Team cashto is, as it has been since 2007, the work of one Chris Ashton from Seattle.
Like I always say: the key to the ICFP contest is brute force. These problems are always in NP. It's never a matter of finding some clever trick that will lead you directly to a perfect solution every time. It always comes down a matter of search -- search plus some insight into the problem structure that enables you to lop off as many search branches as possible.
My solver starts off by enumerating up to 25 million possible solutions to a problem (later reduced to 15 million, due to time pressure), given the maximum size and set of allowed operators. This takes several minutes, but that's fine, as this happens before the first /eval is requested, so the clock hasn't started ticking yet.
Enumeration of solutions is done via a fairly straightforward dynamic programming process. Supposing that I have all (interesting) solutions of size 1 to n, I generate solutions of size n+1 by taking smaller solutions and combining them or extending them with one operator.
The search space is reduced by exploiting the following identities:
(and/or/xor/plus y x)
(and/or/xor/plus x y)(commutativity)
(and x 0)
(or/xor/plus x 0)
(and/or x x)
(xor x x)
(plus x x)
(shl1 x)when shl1 is in the set of allowable operators
(not (not x))
(shr16 (shr4 (x))
(shr4 (shr16 (x)), and similarly for shr16-shr1 and shr4-shr1
(if0 x y y)
Additionally, the solver keeps track of any "known" bits in a solution. For example,
(lambda (x) (shl1 (shr4 (or x 1))))
will always have '0' as the most significant bit and '1000' as the four least significant bits. Since this is known to always be non-zero, the
solver won't use it as an "if0" test.
If all the bits are known, then the solution is essentially a constant, and can be replaced by any simpler solution that evaluates to the same constant.

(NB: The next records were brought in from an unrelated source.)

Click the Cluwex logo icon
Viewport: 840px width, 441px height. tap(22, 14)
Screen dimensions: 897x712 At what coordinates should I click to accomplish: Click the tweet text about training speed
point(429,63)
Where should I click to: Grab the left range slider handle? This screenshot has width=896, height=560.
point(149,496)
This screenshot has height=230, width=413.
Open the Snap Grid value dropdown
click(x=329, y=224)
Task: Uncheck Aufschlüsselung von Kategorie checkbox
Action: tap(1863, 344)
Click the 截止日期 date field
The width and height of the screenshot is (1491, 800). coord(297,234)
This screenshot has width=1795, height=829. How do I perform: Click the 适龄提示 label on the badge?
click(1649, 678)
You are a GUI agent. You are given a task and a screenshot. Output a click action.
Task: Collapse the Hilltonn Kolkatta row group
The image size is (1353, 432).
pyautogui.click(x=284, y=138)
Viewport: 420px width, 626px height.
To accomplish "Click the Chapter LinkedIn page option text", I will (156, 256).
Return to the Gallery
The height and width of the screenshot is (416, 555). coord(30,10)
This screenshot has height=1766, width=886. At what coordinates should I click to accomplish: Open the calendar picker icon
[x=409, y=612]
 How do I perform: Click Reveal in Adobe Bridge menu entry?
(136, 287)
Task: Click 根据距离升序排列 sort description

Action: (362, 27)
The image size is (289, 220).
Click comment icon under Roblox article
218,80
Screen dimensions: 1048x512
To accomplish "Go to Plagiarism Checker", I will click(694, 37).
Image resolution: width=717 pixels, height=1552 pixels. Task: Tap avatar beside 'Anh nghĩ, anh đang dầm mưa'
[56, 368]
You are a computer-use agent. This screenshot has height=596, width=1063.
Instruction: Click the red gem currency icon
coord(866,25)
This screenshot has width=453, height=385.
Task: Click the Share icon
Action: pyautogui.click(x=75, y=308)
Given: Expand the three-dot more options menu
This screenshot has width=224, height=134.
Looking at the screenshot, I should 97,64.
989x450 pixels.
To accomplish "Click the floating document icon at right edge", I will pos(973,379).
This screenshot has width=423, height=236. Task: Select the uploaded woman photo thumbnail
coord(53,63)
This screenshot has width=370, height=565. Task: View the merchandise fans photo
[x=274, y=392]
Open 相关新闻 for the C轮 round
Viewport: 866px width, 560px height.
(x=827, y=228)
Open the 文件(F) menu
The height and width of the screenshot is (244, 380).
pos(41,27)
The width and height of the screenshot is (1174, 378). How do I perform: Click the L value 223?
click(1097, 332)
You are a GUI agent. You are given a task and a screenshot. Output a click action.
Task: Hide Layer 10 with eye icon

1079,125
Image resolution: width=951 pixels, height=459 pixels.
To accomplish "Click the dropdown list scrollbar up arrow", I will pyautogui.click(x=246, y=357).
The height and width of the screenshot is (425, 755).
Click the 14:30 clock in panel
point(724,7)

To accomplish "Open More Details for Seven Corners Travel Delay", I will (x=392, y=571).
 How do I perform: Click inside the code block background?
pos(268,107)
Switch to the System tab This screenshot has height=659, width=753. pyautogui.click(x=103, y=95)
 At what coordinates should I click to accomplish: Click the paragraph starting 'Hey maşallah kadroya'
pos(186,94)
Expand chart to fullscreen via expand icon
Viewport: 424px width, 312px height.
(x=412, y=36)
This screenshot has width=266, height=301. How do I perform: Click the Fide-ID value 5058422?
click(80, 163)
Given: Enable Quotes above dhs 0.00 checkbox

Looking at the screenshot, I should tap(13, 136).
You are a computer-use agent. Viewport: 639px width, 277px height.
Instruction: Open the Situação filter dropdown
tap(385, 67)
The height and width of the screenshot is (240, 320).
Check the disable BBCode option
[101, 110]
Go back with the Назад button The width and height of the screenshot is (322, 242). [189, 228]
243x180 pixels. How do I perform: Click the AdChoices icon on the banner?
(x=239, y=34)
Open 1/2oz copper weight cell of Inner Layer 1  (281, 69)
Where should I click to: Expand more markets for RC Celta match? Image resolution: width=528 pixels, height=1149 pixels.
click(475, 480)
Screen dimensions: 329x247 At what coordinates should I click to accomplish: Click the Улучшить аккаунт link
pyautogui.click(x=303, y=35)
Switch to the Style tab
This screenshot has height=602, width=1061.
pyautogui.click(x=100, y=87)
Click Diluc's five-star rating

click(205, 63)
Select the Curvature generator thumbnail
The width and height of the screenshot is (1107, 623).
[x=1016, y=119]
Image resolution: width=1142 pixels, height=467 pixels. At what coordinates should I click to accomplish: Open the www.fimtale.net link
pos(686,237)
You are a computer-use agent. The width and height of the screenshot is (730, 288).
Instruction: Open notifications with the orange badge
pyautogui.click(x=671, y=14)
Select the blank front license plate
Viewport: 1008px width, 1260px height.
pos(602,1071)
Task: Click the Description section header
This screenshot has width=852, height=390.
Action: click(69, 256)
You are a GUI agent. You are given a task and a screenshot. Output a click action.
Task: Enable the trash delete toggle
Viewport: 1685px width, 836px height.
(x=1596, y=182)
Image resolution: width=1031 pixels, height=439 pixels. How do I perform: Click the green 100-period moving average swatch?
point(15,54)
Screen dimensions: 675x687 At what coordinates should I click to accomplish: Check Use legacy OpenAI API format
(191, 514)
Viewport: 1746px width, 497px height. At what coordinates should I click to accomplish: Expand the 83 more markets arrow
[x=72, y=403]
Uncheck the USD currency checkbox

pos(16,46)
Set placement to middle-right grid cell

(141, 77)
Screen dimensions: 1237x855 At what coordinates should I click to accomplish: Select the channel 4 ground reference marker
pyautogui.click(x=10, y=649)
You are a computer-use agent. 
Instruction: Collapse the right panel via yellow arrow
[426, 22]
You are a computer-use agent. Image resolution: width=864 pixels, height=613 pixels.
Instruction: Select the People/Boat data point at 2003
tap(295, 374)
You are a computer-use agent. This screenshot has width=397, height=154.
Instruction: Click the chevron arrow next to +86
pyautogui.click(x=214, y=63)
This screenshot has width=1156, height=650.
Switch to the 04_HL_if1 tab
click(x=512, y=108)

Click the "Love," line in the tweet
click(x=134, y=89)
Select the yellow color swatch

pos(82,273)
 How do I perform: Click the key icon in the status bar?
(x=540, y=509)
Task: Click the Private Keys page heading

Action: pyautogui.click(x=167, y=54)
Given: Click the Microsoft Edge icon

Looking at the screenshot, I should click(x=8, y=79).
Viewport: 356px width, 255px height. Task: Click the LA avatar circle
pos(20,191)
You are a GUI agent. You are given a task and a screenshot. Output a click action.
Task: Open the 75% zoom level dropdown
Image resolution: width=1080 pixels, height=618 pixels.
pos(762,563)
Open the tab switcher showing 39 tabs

The tracking of "known" bits works for all operators, including fold, although tracking bits for "fold" doesn't seem to give much benefit. Especially since all training problems apparently have 'fold' as the topmost operator, and eventually I modified the solver to prune out any solution that builds on top of a fold.
The solver doesn't treat tfold any different than fold. (Initially I thought 'tfold' referred to programs that contain fold at the very top of the program. Only on day 3 did I realize that tfold programs are those that contain a fold that does not reference the input value in its lambda expression).
Once the corpus of solutions is built up, the solver sends out only one /eval request, containing the numbers FFFF..FFE0 to 0000...001F, all the powers of 2, and 133 randomly generated numbers. On receiving a response, it searches through the corpus of solutions for the first possible solution that generates the same values as recieved from the server. This usually takes only a few seconds.
If the server accepts the solution, the solver moves on to the next problem. Otherwise, the solver adds the provided counterexample to its list of search criteria and continues searching for the next possible solution from the place it left off.
Solutions to bonus problems are generated a little differently. Here, the solver searches for a solution that satisfies at least half of the known outputs. Logically, there must always be one, as one side of the "if0" must be true at least half of the time. (However, there may also exist false positives -- programs that return the right answer half the time, but nevertheless cannot be a branch of the if0).
Once the above solution is found, the solver then looks for a second solution which is correct whenever the first solution is incorrect. (Again, there may be several of these). Finally, the solver looks for a third solution which, when it evaluates to zero, the first solution is correct, and conversely when it evaluates to non-zero, the second solution is correct.
Once the solver have found a set of three solutions which meet the above criteria, it combines them together under an "if0" operator and sends it to the server.
The source code for my entry is contained in this ZIP file. (SHA256 hash e0c4ab646393b51f204d0408126356e0da81b36ef467dea63498a11cb5b82b1e)
main.coffee: last year, I settled on CoffeeScript as my language of choice. That seemed to go pretty well, so I initially set out to repeat that experience this year.
Originally, main.coffee was the main program, but eventually I split it into two parts. One was the solver, which went to solver.coffee. The remainder was a tool that:
solver.coffee: this contained the main solver (as described above), as well as the necessary code to talk to the server.
harness.coffee: this spawned a configurable number of solver.coffee instances to run in parallel and chew on a problem set generated by main.coffee. In the first two days of the competition, I went very carefully, only attacking problems I was guaranteed to generate solutions for. If any solver instance failed to find a solution, harness.coffee would stop launching new solvers, so the failure could be investigated.
The solution generator still had reasonable performance, but even then I could only enumerate up to a million solutions before node.js would run out of memory. Eventually, I decided to bite the bullet and re-write the solution generator in C# as well, even though it was considerably more complex than the evaluator.
There is some inefficiency in that there are both "Node" and "Expression" objects, even though an Expression is just a Node annotated with "known bits" information.
In the end, solver.coffee ended up a vestigial husk of its former self -- a sort of "front end" that communicated with the server, parsed JSON, and forwarded requests to and from BetterEvaluator.